Wednesday 7 August 2013

Elder flower champagne

We seemed to have had an abundance of elder flowers this year, springing up in the hedgerows and also in our garden, so we took advantage and decided to make some elder flower champagne.

I remember a few years back the children in the home ed group went off round the local park picking a bucket full of elder flowers and then the group leader turned it into champagne ready for our autumn term meeting.  It was so refreshing and very drinkable that Paul and I decided to have a go ourselves.  Unfortunately our first attempt was a complete disaster.  We fermented the lemon, elder flowers and water in a metal preserving pan and, upon instructions sourced somewhere, left it for a few days to do it's yeasty thing.  By the time we came back to it, the mixture had taken on a very mouldy appearance and was therefore disposed of!

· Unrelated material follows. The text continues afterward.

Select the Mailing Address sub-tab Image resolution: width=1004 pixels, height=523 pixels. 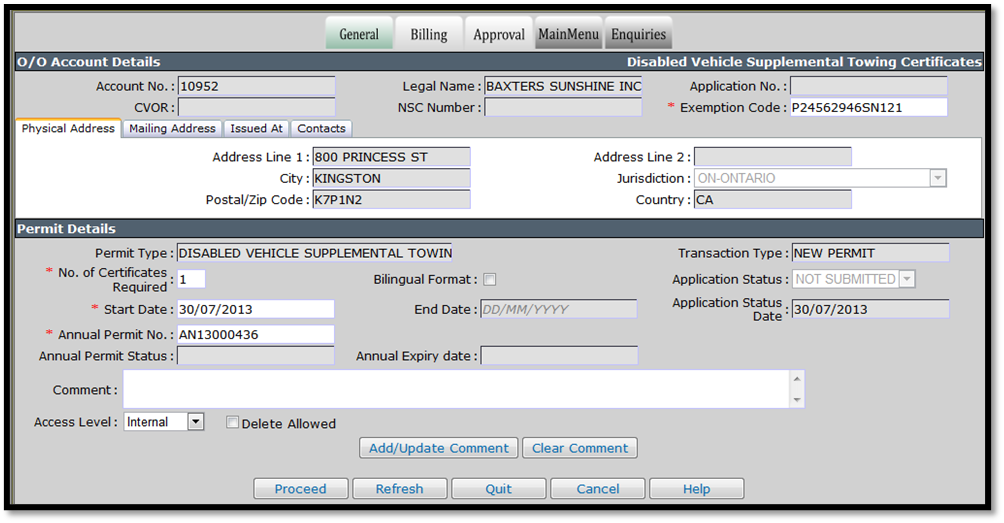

This year I sourced a very simple recipe and one, I'm pleased to say, that was successful.  We made quite a bit of drink from this recipe (good, good!) but found you really need to store it in very tight clipped glass bottles otherwise you lose the champagne bubbly fizz.  We only had one bottle like this (we'd given the others away last Christmas with blackberry vodka in them) and used kilner jars and a left over vodka bottle to store the remainder of the elder flower champagne.  Only the tight clipped glass bottle produced the fizzy drink, the others didn't do the fizz job at all!  Having said that, fizzy or not, this drink is delicious - you'll want to make lots I promise you.  Also, all recipes I've seen say to use a clean bucket which we did this time over our metal preserving pan.  Not sure if this made a difference but perhaps the metal would add a taste to the final drink?

Elder flower champagne

1 gallon hot water (about 4.5 litres)
1.5 lbs white sugar
7 elderflower heads (fresh ones, not ones that are slightly turning brown)
2 thinly sliced lemons
2 tbsp white wine vinegar

Use a clean bucket to make the drink.  Add the sugar to the bucket and dissolve it in the hot water - leave until cold.  Add sliced lemons, elder flower heads and white wine vinegar.  Cover loosely with a clean tea towel and leave for 24 hours.  Strain the mixture into tight clipped glass bottles.  The drink should be ready after a fortnight and will keep, bottled, for up to a year.  Be careful when you first open the bottle, hopefully you'll have a nice fizz and get a good "pop" when it opens!